In Question Period, I asked the government what steps they took to work with the federal government and with CGL to hold off seeking an extension of their injunction in order to allow more engagement with Wet’suwet’en Hereditary Chiefs, particularly since the Missing report meant that no construction could take part in the Morice River area anyway?
I followed this with a question for the Minister of Indigenous Relations and Reconciliation: why did it take the threat of a pending injunction enforcement for a respect table discussion to be struck, especially given how long government has been aware of the outstanding issues related to this pipeline?
S. Furstenau: Over the last several weeks, this government has spoken at great length about the work that it has done with the Wet’suwet’en Hereditary Chiefs. Our concern is that this engagement has been secondary to ensuring that LNG Canada and its associated projects can proceed.
Late last month it was reported that a key environmental assessment report that is necessary for construction to proceed in the Morice River Technical Boundary Area, the same area that includes the Unist’ot’en Healing Centre, still needed to be submitted and approved. The ministry was quoted in the media as stating: “This process is part of our work to ensure that industry — in this case, Coastal GasLink — is meeting the requirements of their environmental approval. Environmental assessment office requirements will need to be met for CGL to proceed with construction.”
My question is for the Minister of Environment. What steps did this government take to work with the federal government and with CGL to hold off seeking an extension of their injunction in order to allow more engagement with Wet’suwet’en Hereditary Chiefs, particularly since the Missing report meant that no construction could take part in the Morice River area anyway?
Hon. G. Heyman: Thank you to the member for the question. As the member knows, the environmental assessment certificate for Coastal GasLink contains 33 legally binding conditions. It was issued in 2014. The first condition — the member is correct — addresses the Morice River Technical Boundary Area, which includes the wilderness lodge and the healing centre.
In November 2019, CGL submitted the required report to the environmental assessment office, and the environmental assessment office is currently reviewing the report submitted by the company. As part of that review, it is consulting and seeking feedback extensively from all parties, including both the hereditary and the elected leadership of the Wet’suwet’en. Since the environmental assessment certificate was granted, the EAO has met directly with the Office of the Wet’suwet’en on a number of times to hear the specific concerns that they raised.
To the details of the member’s question, under the terms of the environmental assessment certificate and British Columbia law, the company, CGL, cannot undertake construction activity in the Morice River Technical Boundary Area until the report has been accepted and that condition is deemed to have been met. They can, however, undertake construction in other areas covered by other terms and conditions, and they can — as has been affirmed by the courts — have access to those areas through that area.
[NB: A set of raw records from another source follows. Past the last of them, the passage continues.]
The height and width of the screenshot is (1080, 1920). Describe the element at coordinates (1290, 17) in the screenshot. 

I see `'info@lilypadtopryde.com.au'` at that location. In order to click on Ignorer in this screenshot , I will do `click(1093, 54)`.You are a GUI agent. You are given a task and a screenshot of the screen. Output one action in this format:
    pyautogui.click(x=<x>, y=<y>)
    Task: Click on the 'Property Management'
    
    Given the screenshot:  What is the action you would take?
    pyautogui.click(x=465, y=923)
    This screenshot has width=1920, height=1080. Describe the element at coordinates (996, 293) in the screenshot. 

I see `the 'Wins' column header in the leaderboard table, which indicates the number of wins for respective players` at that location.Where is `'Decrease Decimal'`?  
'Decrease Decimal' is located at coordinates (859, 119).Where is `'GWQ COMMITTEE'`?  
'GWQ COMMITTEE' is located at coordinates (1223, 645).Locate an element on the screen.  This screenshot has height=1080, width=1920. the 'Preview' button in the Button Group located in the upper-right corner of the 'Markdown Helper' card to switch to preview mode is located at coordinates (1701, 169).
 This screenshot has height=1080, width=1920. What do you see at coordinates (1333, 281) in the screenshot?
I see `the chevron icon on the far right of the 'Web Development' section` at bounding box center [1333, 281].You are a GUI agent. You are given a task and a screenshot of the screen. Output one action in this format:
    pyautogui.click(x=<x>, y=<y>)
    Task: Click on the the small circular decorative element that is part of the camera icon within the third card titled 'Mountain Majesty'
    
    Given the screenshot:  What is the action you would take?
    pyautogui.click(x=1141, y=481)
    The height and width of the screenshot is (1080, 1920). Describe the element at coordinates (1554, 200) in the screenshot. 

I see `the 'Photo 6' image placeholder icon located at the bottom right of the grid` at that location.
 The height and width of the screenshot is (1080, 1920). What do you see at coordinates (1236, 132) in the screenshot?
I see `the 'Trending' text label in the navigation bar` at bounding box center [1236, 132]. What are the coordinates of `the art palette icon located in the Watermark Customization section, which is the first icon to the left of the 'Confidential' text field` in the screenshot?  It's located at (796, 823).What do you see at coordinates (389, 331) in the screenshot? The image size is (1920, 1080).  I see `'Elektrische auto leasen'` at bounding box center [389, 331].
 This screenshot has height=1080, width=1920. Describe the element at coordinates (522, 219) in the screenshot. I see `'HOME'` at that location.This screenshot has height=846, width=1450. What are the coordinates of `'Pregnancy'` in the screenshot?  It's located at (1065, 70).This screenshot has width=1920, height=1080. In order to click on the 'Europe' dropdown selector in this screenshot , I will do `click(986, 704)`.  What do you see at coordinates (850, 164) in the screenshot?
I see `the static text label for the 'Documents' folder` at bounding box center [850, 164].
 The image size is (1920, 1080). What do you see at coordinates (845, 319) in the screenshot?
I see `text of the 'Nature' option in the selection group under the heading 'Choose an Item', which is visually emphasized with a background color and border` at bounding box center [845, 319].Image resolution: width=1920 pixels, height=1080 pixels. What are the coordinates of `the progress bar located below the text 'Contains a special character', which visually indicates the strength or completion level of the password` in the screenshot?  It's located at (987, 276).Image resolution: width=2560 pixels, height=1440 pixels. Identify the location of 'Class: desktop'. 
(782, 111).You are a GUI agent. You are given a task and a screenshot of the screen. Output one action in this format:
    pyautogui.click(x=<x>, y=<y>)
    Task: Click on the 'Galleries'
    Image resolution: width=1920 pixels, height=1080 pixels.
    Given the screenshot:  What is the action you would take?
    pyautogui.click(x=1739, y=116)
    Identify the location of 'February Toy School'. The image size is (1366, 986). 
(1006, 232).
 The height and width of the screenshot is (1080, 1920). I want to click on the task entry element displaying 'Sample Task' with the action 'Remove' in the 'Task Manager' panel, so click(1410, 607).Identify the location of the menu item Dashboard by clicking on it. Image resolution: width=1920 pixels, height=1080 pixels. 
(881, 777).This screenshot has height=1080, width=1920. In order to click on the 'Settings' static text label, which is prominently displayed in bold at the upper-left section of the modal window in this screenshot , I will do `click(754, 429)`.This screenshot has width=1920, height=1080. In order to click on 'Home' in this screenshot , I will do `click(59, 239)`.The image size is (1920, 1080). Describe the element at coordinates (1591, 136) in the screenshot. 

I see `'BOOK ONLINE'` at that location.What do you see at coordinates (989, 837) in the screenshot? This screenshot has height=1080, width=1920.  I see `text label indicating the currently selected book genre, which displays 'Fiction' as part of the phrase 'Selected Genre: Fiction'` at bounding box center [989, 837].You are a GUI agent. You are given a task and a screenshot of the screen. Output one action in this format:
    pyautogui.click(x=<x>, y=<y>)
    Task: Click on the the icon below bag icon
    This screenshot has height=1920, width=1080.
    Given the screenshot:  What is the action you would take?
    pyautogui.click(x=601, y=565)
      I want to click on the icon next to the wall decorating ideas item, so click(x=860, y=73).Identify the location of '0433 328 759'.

That is where the matter currently stands.
Mr. Speaker: The House Leader of the Third Party on a supplemental.
S. Furstenau: As my colleague from Saanich North and the Islands made clear yesterday, the issue that the Wet’suwet’en Hereditary Chiefs have raised is not new. The immediate issues concerning the Coastal GasLink pipeline have been known for years. The broader territorial rights and title issue has been known for decades.
Even with the injunction, we have had a long lead-up to what is before us. An interim injunction was first granted on December 14, 2018, and it was on December 31, 2019 that the B.C. Supreme Court granted an extension of the injunction to completion. Yet it was only at the beginning of this month that the Minister of Indigenous Relations and Reconciliation sat down at the respect table to seek peaceful resolution.
My question for the Minister of Indigenous Relations and Reconciliation. Given that almost everyone involved in the respect table discussions has described it as a positive step and constructive in the reconciliation process, why did it take the threat of a pending injunction enforcement for a respect table discussion to be struck, especially given how long government has been aware of the outstanding issues related to this pipeline?
Hon. S. Fraser: I thank the House Leader for the Third Party for her question. As the member notes, the situation is very complex and it’s very long-standing. As a matter of fact, it long predates our government. We’ve been engaging in meaningful government-to-government negotiations with the Office of the Wet’suwet’en since last spring.
I was grateful to have been invited to a smoke feast in the territory by the Chiefs as a first formal step in that process.
As the member also knows, there had been an access agreement in place between the company, the RCMP and the Hereditary Chiefs since last January. But with the B.C. Supreme Court ruling on the injunction, the agreement ended.
Since then, our government made a committed effort to work with the OW, the Office of the Wet’suwet’en Hereditary Chiefs, to find a peaceful resolution, including the talks at the respect table. Wiggus is the term that was explained by the Hereditary Chiefs when we were there. It was clear from the discussions that all of us came together in good faith, and that good faith continues, and we remain committed to continuing to build that relationship together.